AWS Announces Amazon HealthLake for Healthcare Organizations to Store, Transform and Analyze Data


AWS re:Invent, Amazon Web Services, Inc. (AWS), an Amazon company announced Amazon HealthLake, a HIPAA-eligible service for healthcare and life sciences organizations. Amazon HealthLake aggregates an organization’s complete data across various silos and disparate formats into a centralized AWS data lake and automatically normalizes this information using machine learning. The service identifies each piece of clinical information, tags, and indexes events in a timeline view with standardized labels so it can be easily searched, and structures all of the data into the Fast Healthcare Interoperability Resources (FHIR) industry standard format for a complete view of the health of individual patients and entire populations.

As a result, Amazon HealthLake makes it easier for customers to query, perform analytics, and run machine learning to derive meaningful value from the newly normalized data. Organizations such as healthcare systems, pharmaceutical companies, clinical researchers, health insurers, and more can use Amazon HealthLake to help spot trends and anomalies in health data so they can make much more precise predictions about the progression of disease, the efficacy of clinical trials, the accuracy of insurance premiums, and many other applications.

As machine learning becomes more mainstream, companies across every vertical business are trying to apply it to their data to deliver meaningful business value. Healthcare is applying machine learning to improve operations and patient care, with AWS customers like 3M, Anthem, AstraZeneca, Bristol Myers Squibb, Cerner, the Fred Hutchinson Cancer Research Center, GE Healthcare, Infor, Pfizer, and Philips embracing the cloud and machine learning to get more value out of their vast data troves. From family history and clinical observations to diagnoses and medications, healthcare organizations are creating huge volumes of patient information every day with the goal of getting a full view of a patient’s health and applying analytics and machine learning to improve care, analyze population health trends, and improve operational efficiency. However, clinical data is complex and renowned for being siloed, incomplete, incompatible, and stored in on-premises systems spread across multiple locations. Getting all this information aggregated and in the FHIR format is a start toward the goal of standardizing structured data, but the majority of data remains unstructured and still needs to be tagged, indexed, and structured in chronological order to make all of the data understandable and able to query.

Some healthcare organizations build rule-based tools to automate the process of transforming unstructured data (e.g., medical histories, physician notes, and medical imaging reports) and tagging clinical information (e.g., diagnoses, medications, and procedures), but these solutions often fail because the data needs to be normalized across disparate systems and because the tools can’t account for every possible variation in spelling, unintended typos, and grammatical errors. Other organizations use general-purpose optical character recognition (OCR) software to process data sources, but these tools lack the medical expertise to be effective and so organizations resort to manual data entry by medical professionals which adds expense to the digitization process.

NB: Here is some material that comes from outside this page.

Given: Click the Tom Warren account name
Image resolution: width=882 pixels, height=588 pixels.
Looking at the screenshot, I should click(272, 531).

Even if organizations are able to aggregate and structure their data, they still need to build their own analytics and machine learning applications to uncover relationships in the data, discover trends, and make precise predictions. The cost and operational complexity of doing all this work is prohibitive to most organizations; and as a result, the vast majority of organizations end up missing out on the untapped potential to use their data to improve the health of patients and communities.

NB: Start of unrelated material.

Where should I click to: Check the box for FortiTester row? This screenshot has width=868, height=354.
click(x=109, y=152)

Amazon HealthLake offers medical providers, health insurers, and pharmaceutical companies a service that brings together and makes sense of all their patient data, so healthcare organizations can make more precise predictions about the health of patients and populations. The new HIPAA-eligible service enables organizations to store, tag, index, standardize, query, and apply machine learning to analyze data at petabyte scale in the cloud.